Las declaraciones del que hasta hace dos días era considerado excelente ministro de Justicia han desbarajustado todo. Se ha atrevido a decir lo que muchos pensamos, porque pensar es hablar con uno mismo, y él ha dicho que el voto discrepante de la sentencia de La Manada procede de alguien que tiene «un problema singular». Por no llamarle majara, ni majarón, ni extravagante. Esa gradual escalada le ha provocado el rechazo del mundo judicial, que pide su dimisión por expandir dudas sobre lo que para muchos es una certeza: que el juez discrepante del fallo de La Manada puede no estar en sus cabales. No le ha tildado de mala fe, sino de tener «un problema singular» sobre la capacidad del magistrado que firma el voto discrepante. Siete asociaciones profesionales de jueces y fiscales han calificado sus palabras de temerarias, pero a él le acompaña la razón cuando dice que otros la han perdido.
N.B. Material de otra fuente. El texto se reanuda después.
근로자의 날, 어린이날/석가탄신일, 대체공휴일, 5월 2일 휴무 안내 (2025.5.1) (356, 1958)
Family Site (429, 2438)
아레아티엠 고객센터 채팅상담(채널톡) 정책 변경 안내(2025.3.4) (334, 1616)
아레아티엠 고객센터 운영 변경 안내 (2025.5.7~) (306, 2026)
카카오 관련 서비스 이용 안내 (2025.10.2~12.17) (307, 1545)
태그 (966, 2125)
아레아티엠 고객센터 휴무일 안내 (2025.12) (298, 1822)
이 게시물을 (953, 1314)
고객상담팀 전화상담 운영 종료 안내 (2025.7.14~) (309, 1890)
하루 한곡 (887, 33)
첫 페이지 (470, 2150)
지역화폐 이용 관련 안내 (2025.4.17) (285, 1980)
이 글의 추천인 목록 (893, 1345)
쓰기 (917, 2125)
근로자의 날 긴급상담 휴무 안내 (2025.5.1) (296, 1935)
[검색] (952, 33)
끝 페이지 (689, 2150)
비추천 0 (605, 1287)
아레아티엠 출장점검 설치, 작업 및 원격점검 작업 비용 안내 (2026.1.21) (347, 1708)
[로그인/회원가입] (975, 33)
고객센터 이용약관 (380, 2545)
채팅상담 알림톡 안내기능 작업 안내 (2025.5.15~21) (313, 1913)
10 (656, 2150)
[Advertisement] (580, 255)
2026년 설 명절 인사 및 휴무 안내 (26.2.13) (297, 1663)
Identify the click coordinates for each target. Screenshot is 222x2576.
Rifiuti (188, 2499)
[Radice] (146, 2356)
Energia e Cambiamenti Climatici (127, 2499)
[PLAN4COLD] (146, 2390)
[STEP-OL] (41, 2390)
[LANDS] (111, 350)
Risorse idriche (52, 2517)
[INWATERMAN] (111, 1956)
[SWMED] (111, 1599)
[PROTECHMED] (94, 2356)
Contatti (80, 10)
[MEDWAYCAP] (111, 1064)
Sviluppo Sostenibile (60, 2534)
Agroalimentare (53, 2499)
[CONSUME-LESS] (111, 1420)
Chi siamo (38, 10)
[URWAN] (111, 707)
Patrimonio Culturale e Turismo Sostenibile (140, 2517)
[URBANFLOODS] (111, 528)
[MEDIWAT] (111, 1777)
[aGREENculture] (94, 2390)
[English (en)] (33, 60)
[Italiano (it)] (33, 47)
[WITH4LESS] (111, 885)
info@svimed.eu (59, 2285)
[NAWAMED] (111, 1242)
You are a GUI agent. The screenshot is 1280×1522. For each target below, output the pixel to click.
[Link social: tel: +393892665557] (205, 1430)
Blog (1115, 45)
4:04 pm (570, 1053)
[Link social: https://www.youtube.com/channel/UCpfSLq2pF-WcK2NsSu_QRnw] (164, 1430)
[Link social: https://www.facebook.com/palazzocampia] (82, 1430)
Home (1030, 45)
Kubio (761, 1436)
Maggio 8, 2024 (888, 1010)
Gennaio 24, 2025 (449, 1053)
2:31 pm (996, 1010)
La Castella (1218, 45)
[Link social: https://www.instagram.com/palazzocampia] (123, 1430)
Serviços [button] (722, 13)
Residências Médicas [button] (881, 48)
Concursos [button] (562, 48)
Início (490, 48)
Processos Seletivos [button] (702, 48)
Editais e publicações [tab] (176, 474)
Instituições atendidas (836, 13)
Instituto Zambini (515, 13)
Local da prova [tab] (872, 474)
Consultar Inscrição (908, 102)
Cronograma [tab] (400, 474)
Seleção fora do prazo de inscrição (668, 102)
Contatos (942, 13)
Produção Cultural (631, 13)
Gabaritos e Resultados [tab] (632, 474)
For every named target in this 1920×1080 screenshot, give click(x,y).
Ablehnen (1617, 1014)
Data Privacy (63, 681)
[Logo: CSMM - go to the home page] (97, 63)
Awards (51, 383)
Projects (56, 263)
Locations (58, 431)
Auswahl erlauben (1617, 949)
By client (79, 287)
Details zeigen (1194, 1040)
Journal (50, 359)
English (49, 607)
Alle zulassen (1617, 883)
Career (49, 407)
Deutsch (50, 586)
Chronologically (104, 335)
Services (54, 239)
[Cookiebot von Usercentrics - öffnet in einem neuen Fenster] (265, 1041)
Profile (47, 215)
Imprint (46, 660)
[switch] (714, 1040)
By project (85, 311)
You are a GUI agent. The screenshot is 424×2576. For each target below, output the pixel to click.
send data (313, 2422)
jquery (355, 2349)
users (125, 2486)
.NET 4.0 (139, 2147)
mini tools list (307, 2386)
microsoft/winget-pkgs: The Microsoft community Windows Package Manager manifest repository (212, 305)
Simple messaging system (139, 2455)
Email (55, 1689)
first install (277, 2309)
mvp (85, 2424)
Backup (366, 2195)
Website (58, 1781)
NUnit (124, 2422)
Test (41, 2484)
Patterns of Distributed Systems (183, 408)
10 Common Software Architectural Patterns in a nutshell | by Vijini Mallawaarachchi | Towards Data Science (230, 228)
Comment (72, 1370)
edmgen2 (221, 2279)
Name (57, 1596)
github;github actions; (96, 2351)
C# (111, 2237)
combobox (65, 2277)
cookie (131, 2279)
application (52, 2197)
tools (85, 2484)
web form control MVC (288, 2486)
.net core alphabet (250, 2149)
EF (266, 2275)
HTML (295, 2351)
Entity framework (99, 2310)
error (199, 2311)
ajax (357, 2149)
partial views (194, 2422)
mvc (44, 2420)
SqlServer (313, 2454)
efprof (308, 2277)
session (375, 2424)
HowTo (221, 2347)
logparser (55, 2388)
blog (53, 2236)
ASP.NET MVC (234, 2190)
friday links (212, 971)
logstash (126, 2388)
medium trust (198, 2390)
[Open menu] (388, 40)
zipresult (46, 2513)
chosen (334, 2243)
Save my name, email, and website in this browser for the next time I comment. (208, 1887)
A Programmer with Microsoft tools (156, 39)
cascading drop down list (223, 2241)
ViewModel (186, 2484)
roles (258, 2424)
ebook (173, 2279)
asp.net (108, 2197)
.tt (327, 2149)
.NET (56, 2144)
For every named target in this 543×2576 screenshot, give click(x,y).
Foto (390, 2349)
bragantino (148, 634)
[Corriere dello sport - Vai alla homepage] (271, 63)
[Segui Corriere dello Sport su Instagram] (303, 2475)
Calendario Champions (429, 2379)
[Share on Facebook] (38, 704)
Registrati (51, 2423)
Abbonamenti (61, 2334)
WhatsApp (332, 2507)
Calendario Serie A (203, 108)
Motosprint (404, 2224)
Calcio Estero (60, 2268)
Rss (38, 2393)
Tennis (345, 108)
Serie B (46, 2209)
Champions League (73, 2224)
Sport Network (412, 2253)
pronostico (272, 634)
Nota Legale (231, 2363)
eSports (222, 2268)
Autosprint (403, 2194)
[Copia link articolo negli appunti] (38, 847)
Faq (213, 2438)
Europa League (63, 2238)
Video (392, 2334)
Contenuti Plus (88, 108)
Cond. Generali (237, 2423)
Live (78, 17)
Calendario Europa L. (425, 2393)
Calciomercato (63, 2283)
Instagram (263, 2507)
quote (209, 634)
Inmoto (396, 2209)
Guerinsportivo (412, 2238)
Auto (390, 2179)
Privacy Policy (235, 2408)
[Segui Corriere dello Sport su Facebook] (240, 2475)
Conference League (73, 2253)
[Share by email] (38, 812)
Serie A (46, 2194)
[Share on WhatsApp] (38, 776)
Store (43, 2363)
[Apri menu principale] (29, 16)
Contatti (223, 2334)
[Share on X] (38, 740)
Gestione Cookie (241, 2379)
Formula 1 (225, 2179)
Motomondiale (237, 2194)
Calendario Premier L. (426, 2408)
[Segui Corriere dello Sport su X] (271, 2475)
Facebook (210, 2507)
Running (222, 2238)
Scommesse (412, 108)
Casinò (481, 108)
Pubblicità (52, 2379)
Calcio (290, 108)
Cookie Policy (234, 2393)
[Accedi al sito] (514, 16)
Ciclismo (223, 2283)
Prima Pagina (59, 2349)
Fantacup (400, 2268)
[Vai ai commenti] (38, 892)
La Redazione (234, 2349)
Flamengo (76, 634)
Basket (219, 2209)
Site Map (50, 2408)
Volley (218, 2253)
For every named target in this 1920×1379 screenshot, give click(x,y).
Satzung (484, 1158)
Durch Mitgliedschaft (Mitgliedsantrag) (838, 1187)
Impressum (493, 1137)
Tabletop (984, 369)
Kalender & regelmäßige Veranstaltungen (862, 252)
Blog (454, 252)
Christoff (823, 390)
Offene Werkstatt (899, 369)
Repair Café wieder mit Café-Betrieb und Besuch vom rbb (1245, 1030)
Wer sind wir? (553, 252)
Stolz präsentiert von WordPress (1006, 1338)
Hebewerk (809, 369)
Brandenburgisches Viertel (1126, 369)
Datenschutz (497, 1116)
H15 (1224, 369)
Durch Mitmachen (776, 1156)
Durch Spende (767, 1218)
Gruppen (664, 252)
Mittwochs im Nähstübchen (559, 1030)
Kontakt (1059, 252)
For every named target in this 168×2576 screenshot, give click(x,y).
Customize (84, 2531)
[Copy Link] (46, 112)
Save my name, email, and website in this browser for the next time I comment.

Quizá la locura provenga de un exceso de introspección, pero en todo hay grados y no es igual tener algo de loco que estar como una cabra, más que nada porque las cabras no votan. El 1 de Mayo nos ha dejado sin que Rivera y los sindicatos lleguen a un acuerdo, porque el único que existe es sobre la discrepancia. «Cuando todos saben que este juez tiene algún problema singular», no dice exactamente que haya perdido la razón, sino que la busca por otra parte, que es el ancho lugar donde no se encuentra. Lo único que podemos ver claro en este 1 de Mayo es que Rivera y los sindicatos están más alejados que nunca. Los que trabajamos todos los días del año, como los carteros y yo, sabemos que los días de fiesta, aunque sea la fiesta del trabajo, debemos aprovecharla para dar un largo paseo, o sea, para hacer lo que hacemos todos los demás días.